Zale'n-gam or Zalengam (Thadou-Kuki) dialect for 'land of freedom'), is a proposed state by Kuki people, with the intention of uniting all the Kuki tribes under a single government. The proposed state's main proponents are the Kuki National Organisation and its armed wing, the Kuki National Army. 

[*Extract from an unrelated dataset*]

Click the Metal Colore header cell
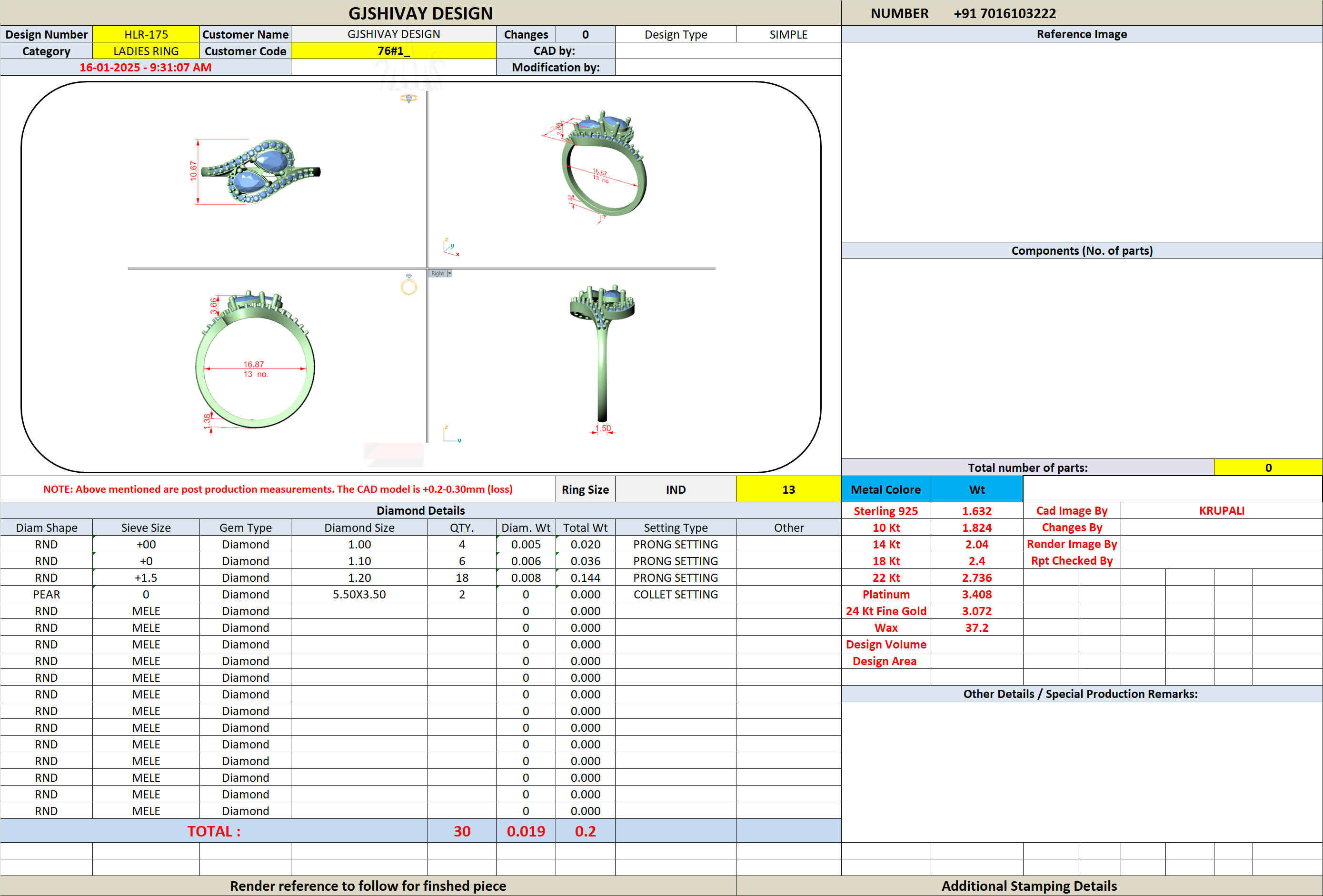1323x896 pixels. [886, 489]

Zalengam is distinct from Kukiland, a proposed Indian state to be carved from the hilly area of the southern part of Manipur.

Territory and people
The territorial claims of Zale'n-gam encompass a historical region consisting of the territories traditionally inhabited by the Kukis, but which never have had their own state, including:
In India: Parts of Manipur, Mizoram, Nagaland and the Karbi Anglong District of Assam.
In Burma: The Kabaw Valley and parts of Sagaing Division and Chin State.
In Bangladesh: The Chittagong Hill Tracts

There is also a proposal to create two subdivisions of the proposed state: 'Eastern Zalengam' and 'Western Zalengam', the former within Burma and the latter in India.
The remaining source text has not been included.